═════ DATA TO USE ═════

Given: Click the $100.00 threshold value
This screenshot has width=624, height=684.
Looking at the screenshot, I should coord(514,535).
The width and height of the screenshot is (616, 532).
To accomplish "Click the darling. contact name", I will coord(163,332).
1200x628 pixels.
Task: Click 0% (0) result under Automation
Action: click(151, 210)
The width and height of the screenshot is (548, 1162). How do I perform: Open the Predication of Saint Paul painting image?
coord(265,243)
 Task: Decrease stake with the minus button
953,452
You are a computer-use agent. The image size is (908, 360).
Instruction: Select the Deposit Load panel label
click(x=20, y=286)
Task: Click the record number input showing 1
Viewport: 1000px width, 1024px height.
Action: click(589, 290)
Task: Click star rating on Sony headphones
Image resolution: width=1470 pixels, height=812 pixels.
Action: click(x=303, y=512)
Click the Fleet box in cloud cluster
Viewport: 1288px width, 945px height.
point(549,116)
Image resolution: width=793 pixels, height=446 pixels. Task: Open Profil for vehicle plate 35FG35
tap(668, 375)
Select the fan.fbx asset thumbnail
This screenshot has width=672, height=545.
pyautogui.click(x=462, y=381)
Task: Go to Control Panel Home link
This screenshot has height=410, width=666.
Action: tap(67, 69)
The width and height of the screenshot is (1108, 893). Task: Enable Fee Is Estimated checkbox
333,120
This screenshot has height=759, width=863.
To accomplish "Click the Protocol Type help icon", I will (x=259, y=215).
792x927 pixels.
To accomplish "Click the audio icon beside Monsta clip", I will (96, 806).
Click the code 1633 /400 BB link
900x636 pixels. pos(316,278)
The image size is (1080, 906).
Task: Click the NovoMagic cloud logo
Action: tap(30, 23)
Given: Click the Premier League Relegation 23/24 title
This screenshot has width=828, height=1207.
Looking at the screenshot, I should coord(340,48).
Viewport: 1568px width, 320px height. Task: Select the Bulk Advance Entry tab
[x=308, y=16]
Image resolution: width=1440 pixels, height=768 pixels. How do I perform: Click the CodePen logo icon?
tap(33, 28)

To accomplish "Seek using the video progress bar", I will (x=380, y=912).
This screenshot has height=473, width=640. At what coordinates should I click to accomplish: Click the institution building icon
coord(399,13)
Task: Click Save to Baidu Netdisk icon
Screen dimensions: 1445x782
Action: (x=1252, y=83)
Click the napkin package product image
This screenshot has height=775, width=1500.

═════

WHAT THE TASK ASKS:
The expected answer is an exact copy of the lines above, beginning at the line with "Image resolution: width=1470" and ending at the line with "This screenshot has height=759, width=863.", with both ends in.

WRITTEN ANSWER:
Image resolution: width=1470 pixels, height=812 pixels.
Action: click(x=303, y=512)
Click the Fleet box in cloud cluster
Viewport: 1288px width, 945px height.
point(549,116)
Image resolution: width=793 pixels, height=446 pixels. Task: Open Profil for vehicle plate 35FG35
tap(668, 375)
Select the fan.fbx asset thumbnail
This screenshot has width=672, height=545.
pyautogui.click(x=462, y=381)
Task: Go to Control Panel Home link
This screenshot has height=410, width=666.
Action: tap(67, 69)
The width and height of the screenshot is (1108, 893). Task: Enable Fee Is Estimated checkbox
333,120
This screenshot has height=759, width=863.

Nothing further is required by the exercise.